- _Task description_
Begin at the line containing "You are a GUI agent. The screenshot is 1081×2576." in the entries below and end at the line containing "[Touch Twin Marker"; transcribe that range exactly and nothing outside it.

- _Provided records_
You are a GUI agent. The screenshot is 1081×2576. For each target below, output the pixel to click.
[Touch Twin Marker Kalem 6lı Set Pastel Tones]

--

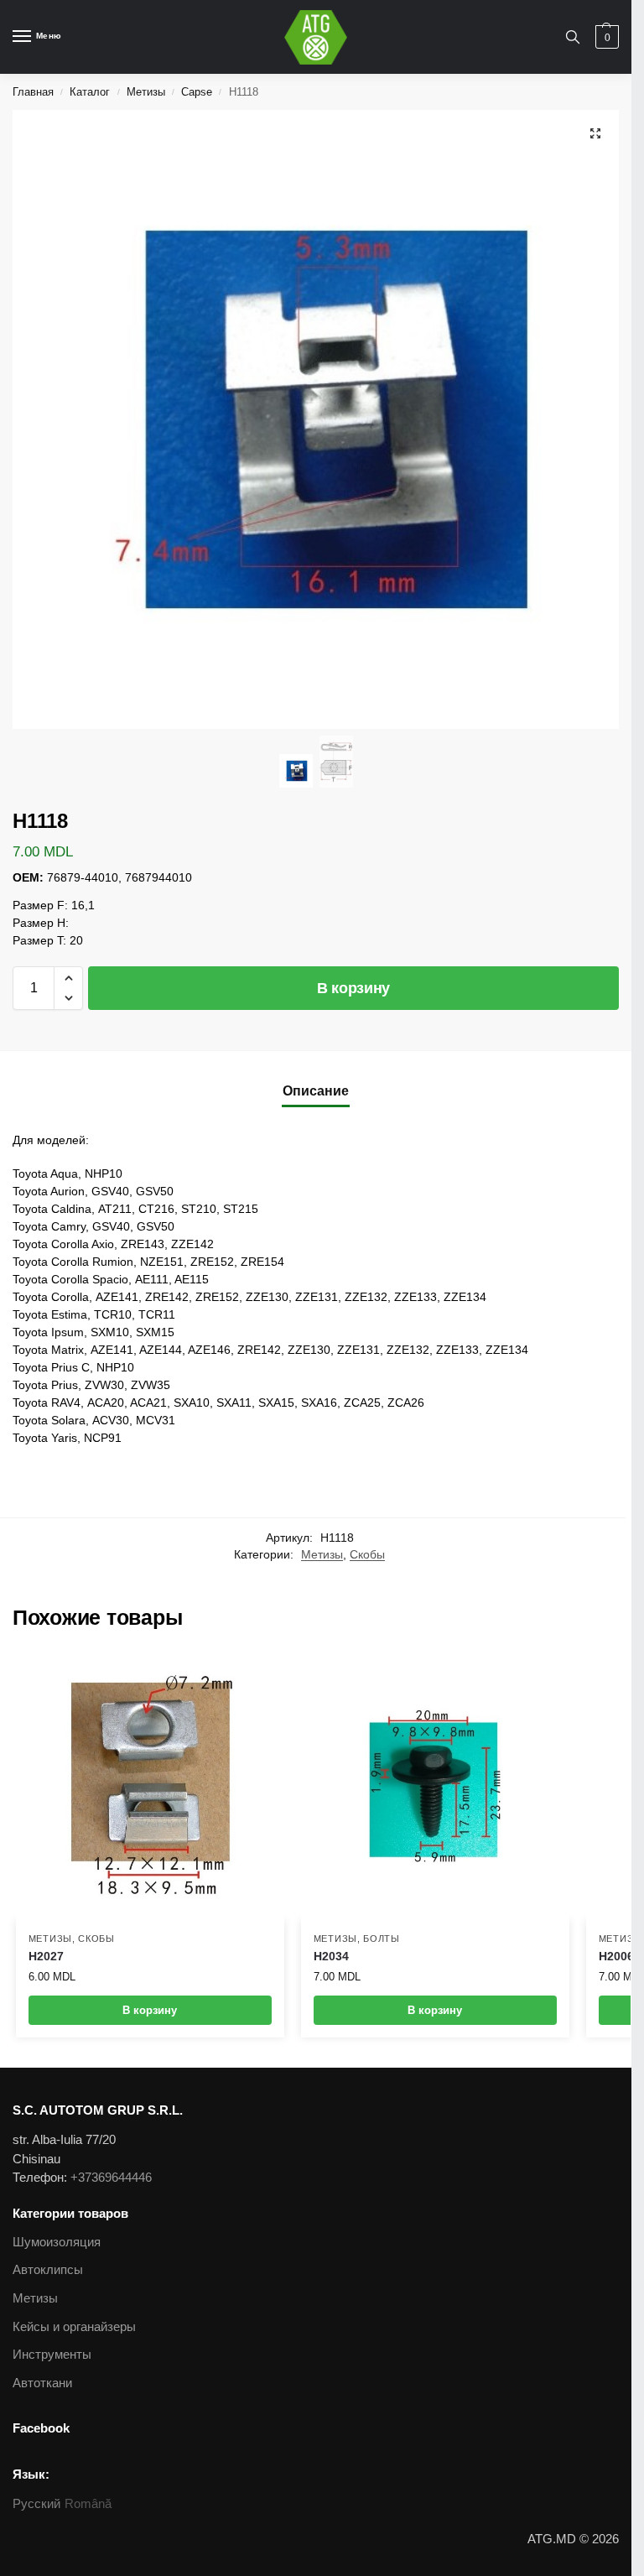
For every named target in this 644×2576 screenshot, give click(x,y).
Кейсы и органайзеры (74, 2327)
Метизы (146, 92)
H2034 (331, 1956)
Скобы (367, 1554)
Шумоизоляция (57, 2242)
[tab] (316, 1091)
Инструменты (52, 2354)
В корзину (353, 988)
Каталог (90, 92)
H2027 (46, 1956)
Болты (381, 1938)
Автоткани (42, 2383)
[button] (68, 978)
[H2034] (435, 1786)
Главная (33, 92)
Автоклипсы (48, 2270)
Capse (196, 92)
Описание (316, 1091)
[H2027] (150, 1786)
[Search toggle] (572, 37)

...

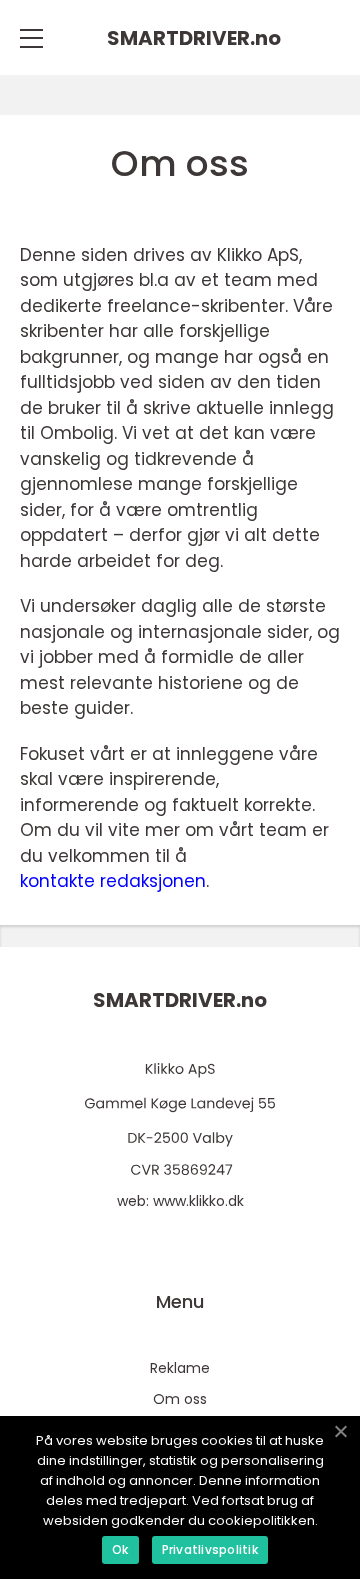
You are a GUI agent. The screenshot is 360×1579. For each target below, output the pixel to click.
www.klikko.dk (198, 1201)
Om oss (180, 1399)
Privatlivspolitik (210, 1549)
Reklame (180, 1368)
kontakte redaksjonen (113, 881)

- _Answer to this exercise_
You are a GUI agent. The screenshot is 1081×2576. For each target below, output the pixel to click.
[Touch Twin Marker Kalem 6lı Set Pastel Tones]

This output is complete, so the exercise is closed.